→ Given exercise
Can you reproduce the data below verbatim, beginning at the line that contains "help (367, 306)" and running through the end of the data? Omit the pictures from your answer.
Begin Data
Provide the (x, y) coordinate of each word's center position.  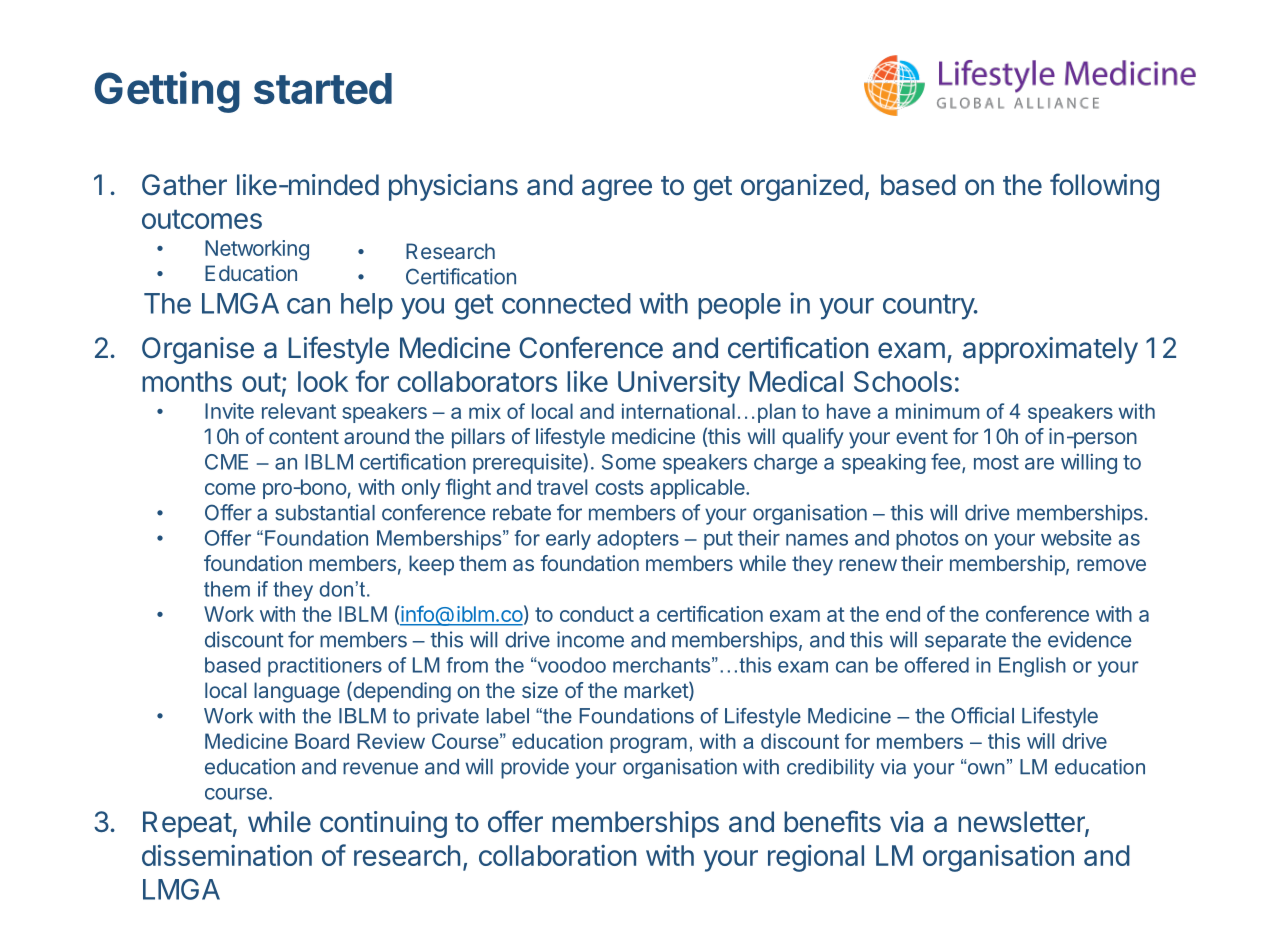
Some (629, 462)
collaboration (557, 855)
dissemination (227, 855)
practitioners (325, 667)
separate (965, 642)
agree (617, 190)
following (1104, 187)
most (996, 462)
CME (226, 462)
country (929, 307)
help (367, 306)
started (323, 88)
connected (566, 303)
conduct (597, 614)
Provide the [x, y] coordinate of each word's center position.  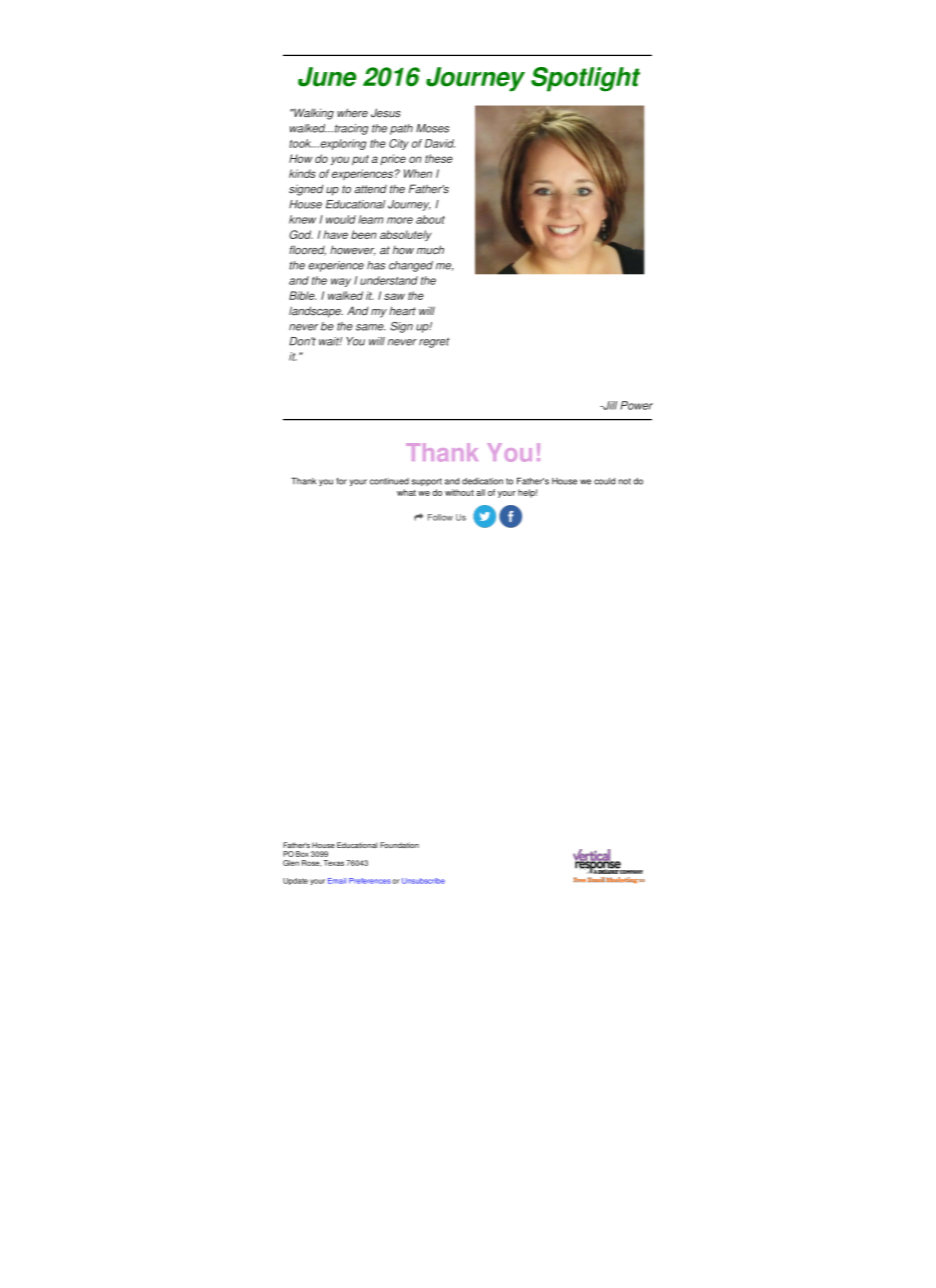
End Data
→ Written solution
help (367, 306)
started (323, 88)
connected (566, 303)
conduct (597, 614)
Provide the [x, y] coordinate of each word's center position.  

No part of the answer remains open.